Wonder Woman #101: Pterodactyl

Wonder Woman and Steve get trapped in a creepy amusement park fun house, where a dastardly villain transports them to a world full of dinosaurs.  Right away, a giant pterodactyl is all over them, and of course a spectacular battle ensues (their escape involves lassoing a flaming meteor).
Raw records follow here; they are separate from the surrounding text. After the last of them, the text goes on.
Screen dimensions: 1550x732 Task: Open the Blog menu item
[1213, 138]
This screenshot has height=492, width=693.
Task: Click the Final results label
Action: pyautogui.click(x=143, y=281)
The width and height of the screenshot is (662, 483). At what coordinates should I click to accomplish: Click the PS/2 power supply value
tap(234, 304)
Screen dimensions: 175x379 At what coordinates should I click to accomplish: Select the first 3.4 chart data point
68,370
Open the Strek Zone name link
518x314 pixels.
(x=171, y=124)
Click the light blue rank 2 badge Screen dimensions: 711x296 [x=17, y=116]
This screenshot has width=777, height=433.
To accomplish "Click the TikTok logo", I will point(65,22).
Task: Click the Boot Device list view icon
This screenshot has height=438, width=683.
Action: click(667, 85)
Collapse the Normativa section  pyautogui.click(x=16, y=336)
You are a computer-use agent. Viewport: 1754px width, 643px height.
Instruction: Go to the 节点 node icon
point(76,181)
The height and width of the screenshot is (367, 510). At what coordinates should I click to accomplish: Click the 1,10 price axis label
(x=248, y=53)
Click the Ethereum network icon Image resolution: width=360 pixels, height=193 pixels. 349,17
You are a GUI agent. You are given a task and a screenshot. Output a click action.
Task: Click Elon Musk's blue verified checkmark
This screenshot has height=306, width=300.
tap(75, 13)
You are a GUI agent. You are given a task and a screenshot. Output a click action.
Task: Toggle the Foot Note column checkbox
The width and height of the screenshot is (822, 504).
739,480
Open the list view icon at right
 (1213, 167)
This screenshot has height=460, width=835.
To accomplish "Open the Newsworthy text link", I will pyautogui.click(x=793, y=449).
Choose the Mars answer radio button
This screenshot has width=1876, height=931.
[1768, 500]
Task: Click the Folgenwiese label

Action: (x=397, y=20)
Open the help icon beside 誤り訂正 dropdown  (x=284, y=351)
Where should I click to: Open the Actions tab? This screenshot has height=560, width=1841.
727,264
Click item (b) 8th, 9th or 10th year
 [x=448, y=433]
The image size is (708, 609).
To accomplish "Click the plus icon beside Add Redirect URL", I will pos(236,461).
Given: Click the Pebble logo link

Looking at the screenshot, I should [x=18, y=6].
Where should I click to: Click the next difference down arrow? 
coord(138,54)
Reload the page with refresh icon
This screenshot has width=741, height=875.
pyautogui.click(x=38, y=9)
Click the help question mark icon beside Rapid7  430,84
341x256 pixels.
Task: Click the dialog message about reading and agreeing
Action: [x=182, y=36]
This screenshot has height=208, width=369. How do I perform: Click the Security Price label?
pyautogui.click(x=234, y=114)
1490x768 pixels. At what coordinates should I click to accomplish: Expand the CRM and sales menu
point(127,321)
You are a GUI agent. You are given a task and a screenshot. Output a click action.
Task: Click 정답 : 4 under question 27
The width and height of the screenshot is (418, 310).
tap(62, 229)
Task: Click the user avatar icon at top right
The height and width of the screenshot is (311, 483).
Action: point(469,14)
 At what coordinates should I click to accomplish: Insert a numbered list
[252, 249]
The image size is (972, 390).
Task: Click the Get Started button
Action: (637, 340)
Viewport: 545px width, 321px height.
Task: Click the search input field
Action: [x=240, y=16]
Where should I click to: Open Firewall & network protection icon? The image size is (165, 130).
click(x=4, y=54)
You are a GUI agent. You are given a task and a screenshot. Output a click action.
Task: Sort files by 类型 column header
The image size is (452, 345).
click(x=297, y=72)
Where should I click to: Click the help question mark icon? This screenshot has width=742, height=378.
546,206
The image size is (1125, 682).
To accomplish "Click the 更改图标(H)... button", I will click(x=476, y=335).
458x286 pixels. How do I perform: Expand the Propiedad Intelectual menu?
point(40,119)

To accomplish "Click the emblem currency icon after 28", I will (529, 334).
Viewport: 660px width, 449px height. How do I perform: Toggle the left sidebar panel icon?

Wonder Woman #105: The Eagle of Space

Steve is sent on a space mission in a new rocket ship, but gets ensnared of the beak of the massive eagle of space.  The bird is from Saturn’s moon, Titan, and flew to Earth on cosmic jet streams… Titan even has cave people, but then Wonder Woman totally violates the Prime Directive and telepathically teaches them all about Earth technology.

Wonder Woman #113: Roc

A roc is a giant mythical bird, and here it has interrupted Wonder Girl’s birthday party and stolen her cake.  Obviously that’s not cool at all, so Wonder Girl sets off after the roc, but ultimately the giant bird drops the cake into the ocean where it’s eaten by a whale. 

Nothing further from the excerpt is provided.